From: Parasite epigenetics and immune evasion: lessons from budding yeast

Figure 2

Subtelomeric gene silencing in Saccharomyces cerevisiae . (A) Spreading of histone deacetylation away from the telomere. Rap1 proteins associate with the telomere repeats and recruit Sir2/Sir3/Sir4 proteins. Sir2p is an enzyme that deacetylates the histones in the adjacent nucleosome. More Sir2/Sir3/Sir4 proteins are recruited by the now deacetylated nucleosome (dark octamer) to eventually spread histone deacetylation to the next nucleosome (depicted by the curved arrow above the nucleosomes). Histone deacetylation and silent information regulator (SIR) proteins can spread several kilobases away from the telomeres. (B) Subtelomeric cis-elements in S. cerevisiae.
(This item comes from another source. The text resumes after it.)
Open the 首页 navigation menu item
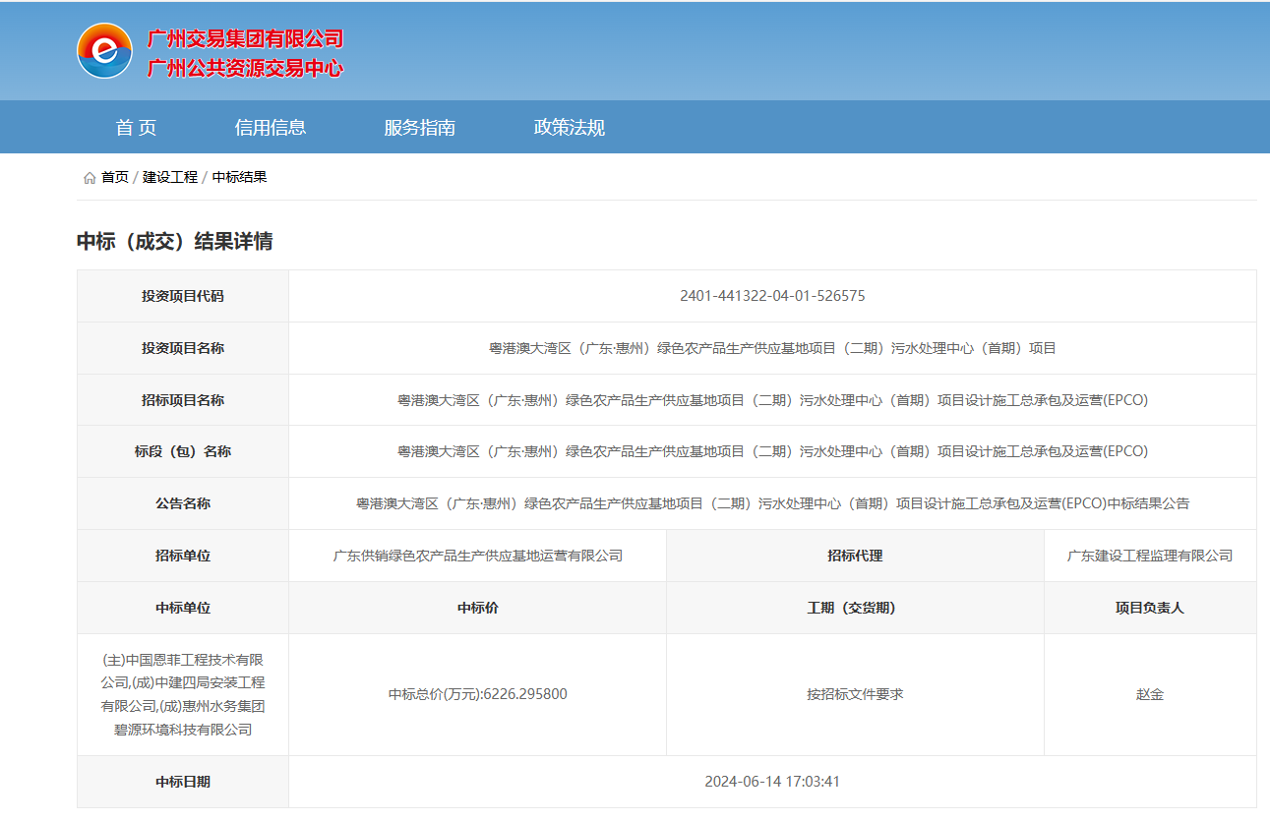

Repetitive core X and Y’ elements contain dormant origins of DNA replication (ACS, it binds origin recognition complex, ORC), internal telomeric sequences (ITS, they bind Rap1 proteins), chromatin boundaries (depicted by B, and subtelomeric anti-silencing regions (STARs). (C) Chromatin boundaries restrict the spreading of histone deacetylation and prevent the silencing of telomere-distal genes (red arrows). (D) ITS and ACS are protosilencers, which extend the spreading of SIR proteins or confer telomere-dependent silencing of genes (white arrows) beyond an active subtelomeric gene (red arrow). A hypothetical STAR and a chromatin boundary contribute to the maintenance of the active gene. ORC, origin recognition complex; SIR, silent information regulator.